Contest winners are awarded predetermined cash prizes whose amounts vary significantly, with most between $1000 and $100,000. Typical contests last 2–4 months. In its first 10 years, Kaggle has hosted over 450 public competitions (as well as 13,500 private competitions for school classroom use) for its community of over five million members (535,000 of whom are active), amounting to more than $10 M in cash prizes. Our sample of contests is restricted to cash prize contests from its first 2 years of operation.

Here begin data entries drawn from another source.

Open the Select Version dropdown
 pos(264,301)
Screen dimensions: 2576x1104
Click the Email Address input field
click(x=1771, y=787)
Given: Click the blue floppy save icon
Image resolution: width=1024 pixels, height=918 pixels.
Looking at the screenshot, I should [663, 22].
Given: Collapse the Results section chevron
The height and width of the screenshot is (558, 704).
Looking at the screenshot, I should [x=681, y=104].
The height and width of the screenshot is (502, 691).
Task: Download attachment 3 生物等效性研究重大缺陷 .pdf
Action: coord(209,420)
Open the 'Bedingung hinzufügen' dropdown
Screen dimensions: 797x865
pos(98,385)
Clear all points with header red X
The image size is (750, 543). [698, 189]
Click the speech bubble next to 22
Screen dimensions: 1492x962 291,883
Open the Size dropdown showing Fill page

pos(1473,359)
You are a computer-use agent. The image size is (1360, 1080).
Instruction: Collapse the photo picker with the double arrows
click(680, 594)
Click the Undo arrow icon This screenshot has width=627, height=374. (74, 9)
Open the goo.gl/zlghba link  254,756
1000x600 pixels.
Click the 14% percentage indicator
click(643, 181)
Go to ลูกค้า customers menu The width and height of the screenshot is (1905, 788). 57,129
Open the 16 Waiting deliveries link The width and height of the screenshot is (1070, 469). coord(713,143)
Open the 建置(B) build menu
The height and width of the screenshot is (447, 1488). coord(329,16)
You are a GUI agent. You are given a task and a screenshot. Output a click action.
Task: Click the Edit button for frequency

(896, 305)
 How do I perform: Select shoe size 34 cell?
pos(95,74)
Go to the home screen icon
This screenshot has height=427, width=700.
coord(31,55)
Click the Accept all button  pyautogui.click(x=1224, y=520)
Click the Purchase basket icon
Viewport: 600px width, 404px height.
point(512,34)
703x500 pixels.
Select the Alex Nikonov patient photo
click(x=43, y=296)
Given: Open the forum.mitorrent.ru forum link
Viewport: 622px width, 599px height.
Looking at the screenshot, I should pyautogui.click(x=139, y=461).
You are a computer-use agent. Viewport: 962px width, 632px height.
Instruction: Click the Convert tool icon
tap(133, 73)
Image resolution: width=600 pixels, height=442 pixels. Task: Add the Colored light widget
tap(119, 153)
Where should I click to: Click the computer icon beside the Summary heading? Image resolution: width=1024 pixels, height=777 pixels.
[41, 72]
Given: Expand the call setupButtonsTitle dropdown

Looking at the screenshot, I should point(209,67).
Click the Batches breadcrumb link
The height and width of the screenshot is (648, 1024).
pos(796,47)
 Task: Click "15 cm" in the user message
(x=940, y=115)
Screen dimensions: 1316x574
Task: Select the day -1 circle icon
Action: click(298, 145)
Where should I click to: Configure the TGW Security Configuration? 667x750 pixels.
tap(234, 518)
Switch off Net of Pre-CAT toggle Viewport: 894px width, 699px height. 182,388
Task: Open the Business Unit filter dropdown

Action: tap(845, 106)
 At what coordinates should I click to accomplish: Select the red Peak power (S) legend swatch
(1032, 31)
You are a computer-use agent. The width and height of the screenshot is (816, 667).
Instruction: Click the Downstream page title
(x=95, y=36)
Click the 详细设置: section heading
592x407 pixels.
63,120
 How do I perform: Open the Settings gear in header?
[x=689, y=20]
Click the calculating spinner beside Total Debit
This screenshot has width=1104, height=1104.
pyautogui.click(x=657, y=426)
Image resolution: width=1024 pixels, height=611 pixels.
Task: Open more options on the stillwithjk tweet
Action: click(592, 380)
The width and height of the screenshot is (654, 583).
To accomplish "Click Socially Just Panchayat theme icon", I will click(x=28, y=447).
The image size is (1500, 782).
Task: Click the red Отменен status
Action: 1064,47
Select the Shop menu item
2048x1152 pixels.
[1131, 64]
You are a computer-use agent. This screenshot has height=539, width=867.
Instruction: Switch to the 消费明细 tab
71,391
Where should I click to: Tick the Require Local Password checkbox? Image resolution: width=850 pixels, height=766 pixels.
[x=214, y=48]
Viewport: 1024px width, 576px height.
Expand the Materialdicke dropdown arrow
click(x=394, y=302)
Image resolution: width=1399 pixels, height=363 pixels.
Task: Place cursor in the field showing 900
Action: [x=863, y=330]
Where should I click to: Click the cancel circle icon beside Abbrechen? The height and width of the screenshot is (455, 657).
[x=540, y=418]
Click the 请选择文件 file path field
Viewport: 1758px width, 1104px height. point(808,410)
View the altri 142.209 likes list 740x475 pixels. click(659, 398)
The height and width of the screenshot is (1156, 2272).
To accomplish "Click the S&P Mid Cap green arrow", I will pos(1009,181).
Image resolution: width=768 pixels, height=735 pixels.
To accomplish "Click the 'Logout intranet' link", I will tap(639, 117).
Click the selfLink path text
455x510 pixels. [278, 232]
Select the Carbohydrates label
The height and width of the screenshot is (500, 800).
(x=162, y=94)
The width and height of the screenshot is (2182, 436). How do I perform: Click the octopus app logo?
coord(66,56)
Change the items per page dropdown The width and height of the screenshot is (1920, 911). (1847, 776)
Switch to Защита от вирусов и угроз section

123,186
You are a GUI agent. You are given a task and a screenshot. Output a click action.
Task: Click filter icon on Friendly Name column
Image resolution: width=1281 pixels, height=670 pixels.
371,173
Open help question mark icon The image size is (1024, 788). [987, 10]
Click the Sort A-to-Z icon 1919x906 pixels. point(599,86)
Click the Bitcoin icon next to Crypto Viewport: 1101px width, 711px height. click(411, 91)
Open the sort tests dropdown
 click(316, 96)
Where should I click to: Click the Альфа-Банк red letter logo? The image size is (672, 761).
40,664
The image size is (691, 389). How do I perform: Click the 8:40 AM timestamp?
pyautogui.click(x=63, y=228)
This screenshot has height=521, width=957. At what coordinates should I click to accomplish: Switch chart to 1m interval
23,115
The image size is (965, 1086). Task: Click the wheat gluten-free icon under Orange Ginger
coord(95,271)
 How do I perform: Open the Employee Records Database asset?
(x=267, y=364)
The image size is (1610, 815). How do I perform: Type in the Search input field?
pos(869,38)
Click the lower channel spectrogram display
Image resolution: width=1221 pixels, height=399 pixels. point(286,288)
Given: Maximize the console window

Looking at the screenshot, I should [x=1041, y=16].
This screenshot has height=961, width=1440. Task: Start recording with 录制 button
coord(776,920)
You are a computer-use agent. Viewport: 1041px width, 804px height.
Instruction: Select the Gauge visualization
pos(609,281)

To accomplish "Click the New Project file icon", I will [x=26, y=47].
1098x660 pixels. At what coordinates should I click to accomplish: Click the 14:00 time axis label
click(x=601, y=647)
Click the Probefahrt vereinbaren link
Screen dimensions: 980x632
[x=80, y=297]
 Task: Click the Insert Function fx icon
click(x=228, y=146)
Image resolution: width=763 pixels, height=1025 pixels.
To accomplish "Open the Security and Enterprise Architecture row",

A common concern in innovation tournaments is the discrete nature of single, winner‐take‐all prize structures and the possibility of limited motivation on the part of the solvers (Boudreau et al., 2011). Here, that is less of a concern; Kaggle features a for‐hire practice that rates and matches talent from its contests with companies looking for project consultants. Facebook has even run two contests where the winning prize was a job at Facebook, so there is real value (and motivation) in the platform for entrants.
Algorithm contest details
At any given time, a dozen or more contests (Supporting Information Appendix A) are active on Kaggle. Most contests permit teams to submit multiple entries over the course of the contest. This allows teams to submit, observe the quality of their algorithm's predictions (as a score), and iterate. There is often a cap on the number of submissions per day—typically between one and five—and contests run for a predetermined amount of time.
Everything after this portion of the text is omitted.